Analicemos las medidas tomadas por el Gobierno nacional en los últimos dos meses. Algunas van en buena dirección, pero son claramente insuficientes.
Es el caso de la gasolina, que aún a 6 bolívares es 150 o 200 veces más barato que al pasar la frontera. Por lo demás, vender a 1 y a 6 Bs. es una diferencia injustificable que sólo propicia la corrupción. Estamos en el medio de una crisis mayúscula. Hay que retroceder un siglo para encontrarnos que en 1912 hubo una marcha en Paraguaná donde centenares de falconianos marcharon hacia Coro y Maracaibo huyendo de la hambruna. En 1914, luego de una nueva plaga de langosta, se reportaban casos de personas desmayadas por el hambre en pueblos de Trujillo.
El gran problema es la falta de dólares. Venezuela con menos de 14 mil millones de dólares en recursos internacionales, dispone de la tercera parte de la economía de similar tamaño, como Perú o Colombia. Es el nivel de Bolivia, país de número de 11 millones de habitantes, tercera parte de la venezolana y que hasta hace una década era una de las economías más pobres de América Latina.
Cuando recordamos que a niveles de 24 dólares el barril, el nivel de ingresos en divisas sería de unos 18 mil millones de dólares y que tenemos obligaciones entre la República y Pdvsa da más de 10 mil millones en lo que resta de 2016, que alguien me informe cómo pagamos las importaciones que demos mínimo, para permitir la producción agrícola e industrial, deben alcanzar más de 20 mil millones de $.
Se acaba de informar que hay 25 mil toneladas de leche en polvo sin envasar por falta de empaques. Parada la industria de detergente nacional por falta del sulfato de sodio que se traía de China y España. Los proveedores se quejan de la falta de pago.
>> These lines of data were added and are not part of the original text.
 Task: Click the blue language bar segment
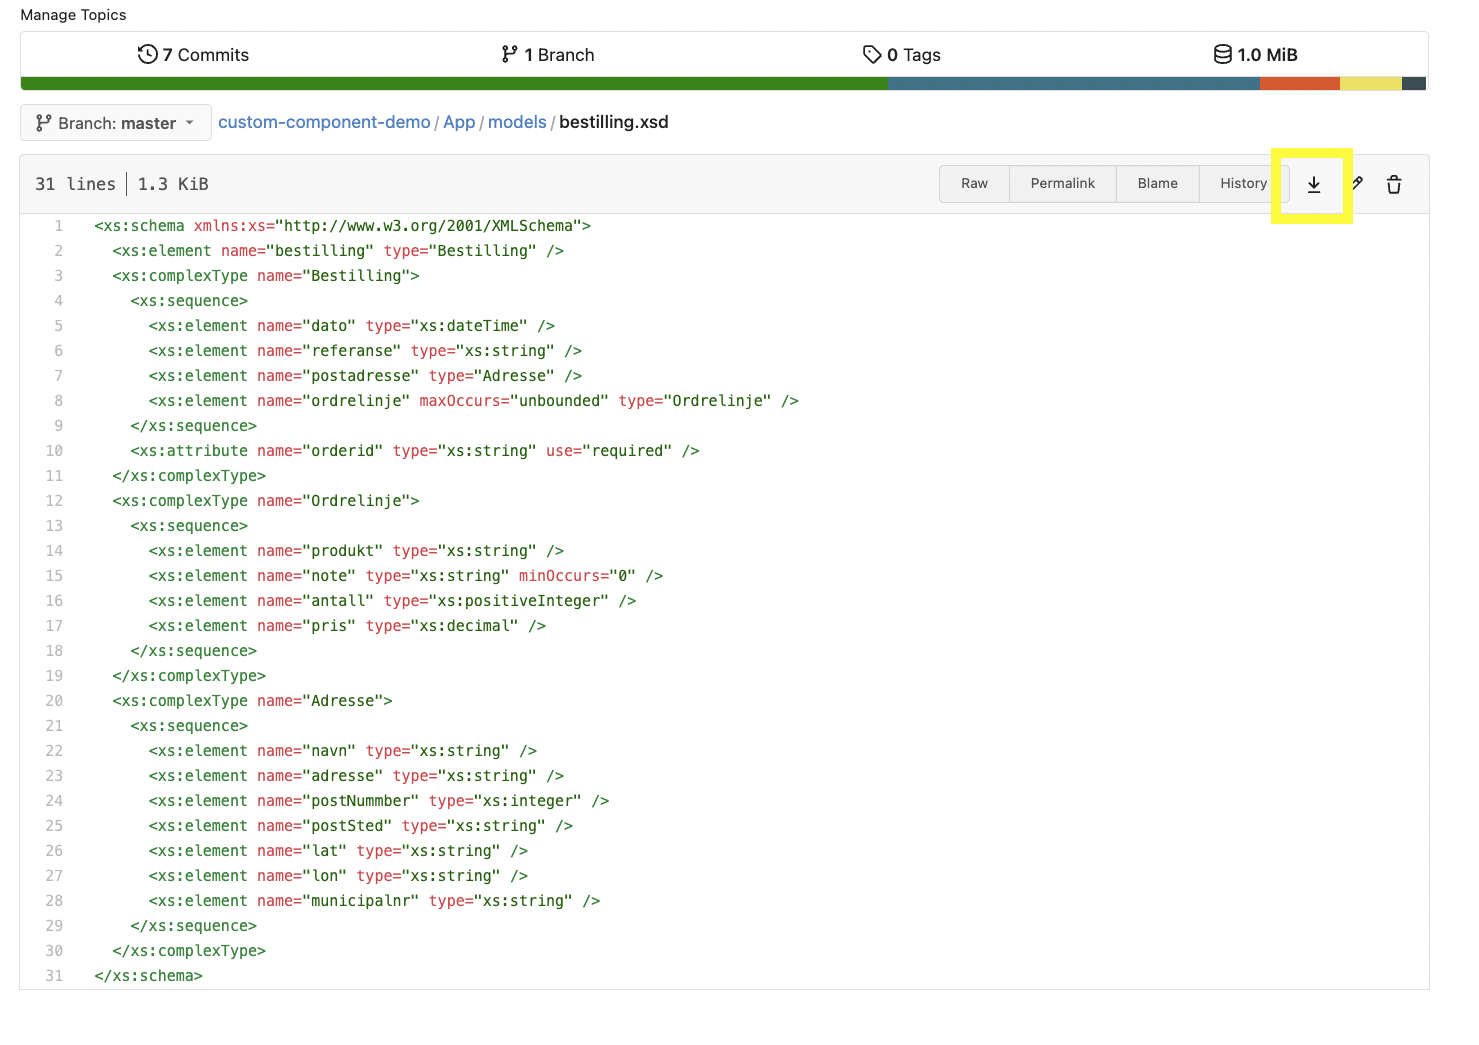click(1072, 84)
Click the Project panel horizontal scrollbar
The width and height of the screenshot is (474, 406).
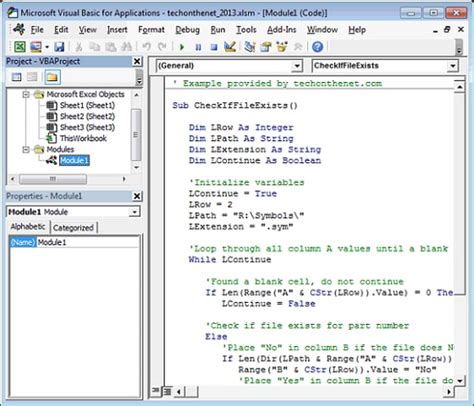click(68, 179)
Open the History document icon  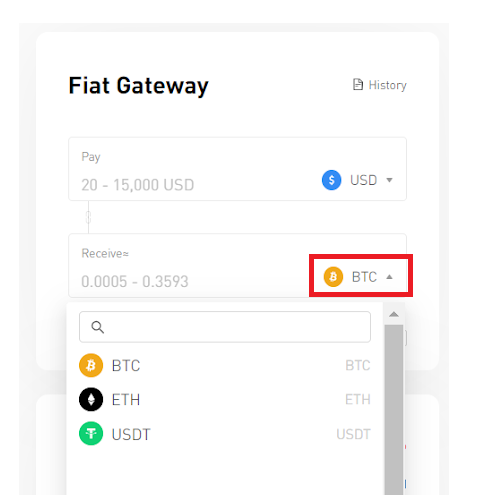coord(358,85)
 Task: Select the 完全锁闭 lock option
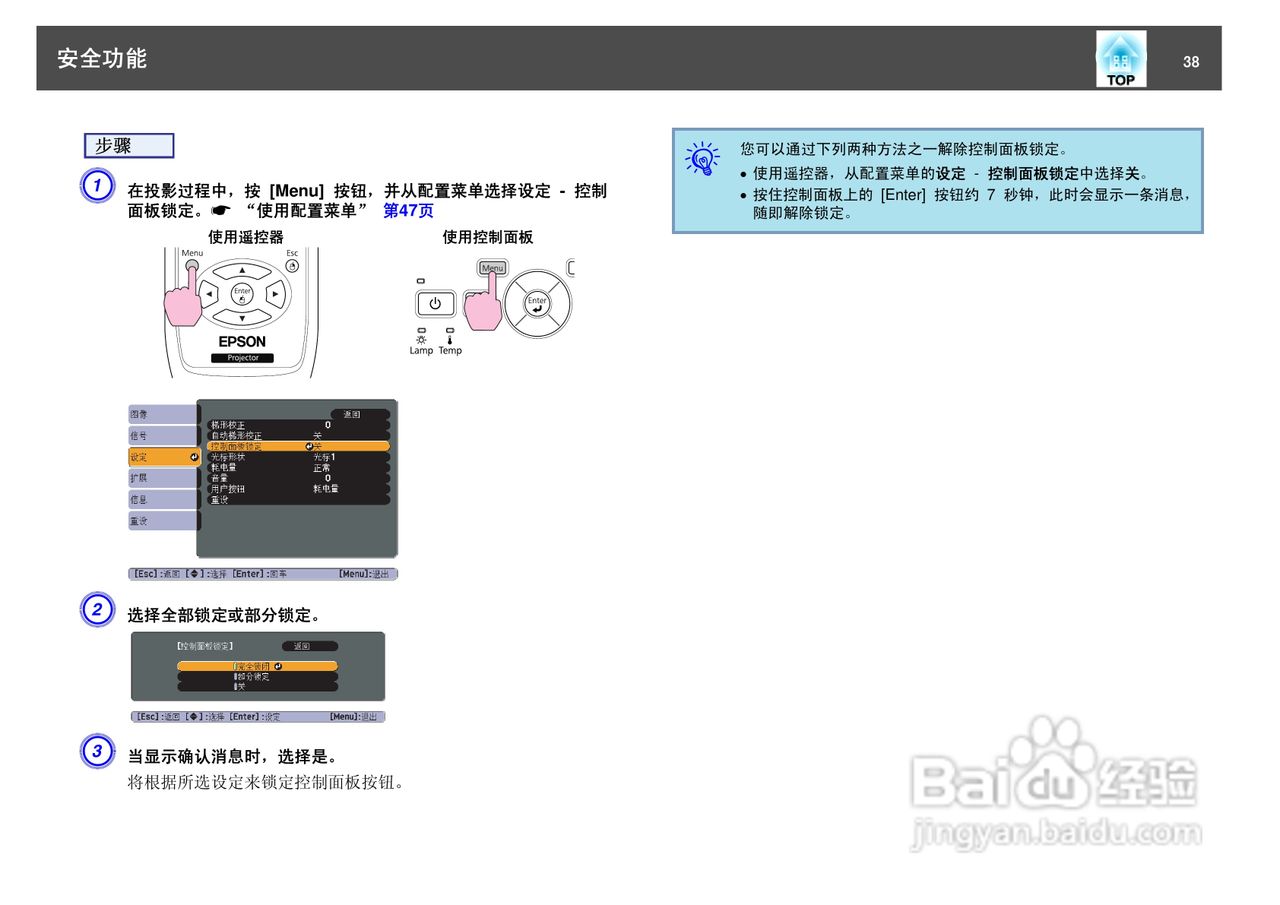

Alguna noticia es buena como el anuncio de que la petrolera rusa Rosneft adquiere otro 24% para completar el 40% de participación de capital en una empresa de la Faja Petrolífera. Entran 500 millones de $ al país, aparte de la posible alza en la producción. Suponemos que tal operación haya tenido o tenga aprobación por la Asamblea Nacional. Se anuncia un arco minero de 111 mil km2 en las riveras del Orinoco.
Esto puede ser muy perjudicial por los efectos ambientales como generación de polvillo, explosiones, contaminación de aguas por mercurio y otros elementos, afectación del nivel de lluvias y de la disponibilidad de agua potable. Algo similar con el anunciado incremento de la producción de carbón en el Guasare y Socuy.
Todo lo anterior nos lleva a preguntarnos si no es conveniente conversar con el Fondo Monetario Internacional que para eso está: para ayudar a los países con problemas de balanza de pagos.
Lógicamente, el FMI querrá imponer condiciones y nuestros negociadores rechazar aquellas que sean inaceptables para el país y su población. Pero no podemos seguir con la actual situación, donde para el 1 de marzo de 2016 tenemos un dólar trescientas cincuenta veces más caro que en 1998 y eso tomando en cuenta el dólar Simadi (ahora flotante). Una inflación de 7.700% en 17 años.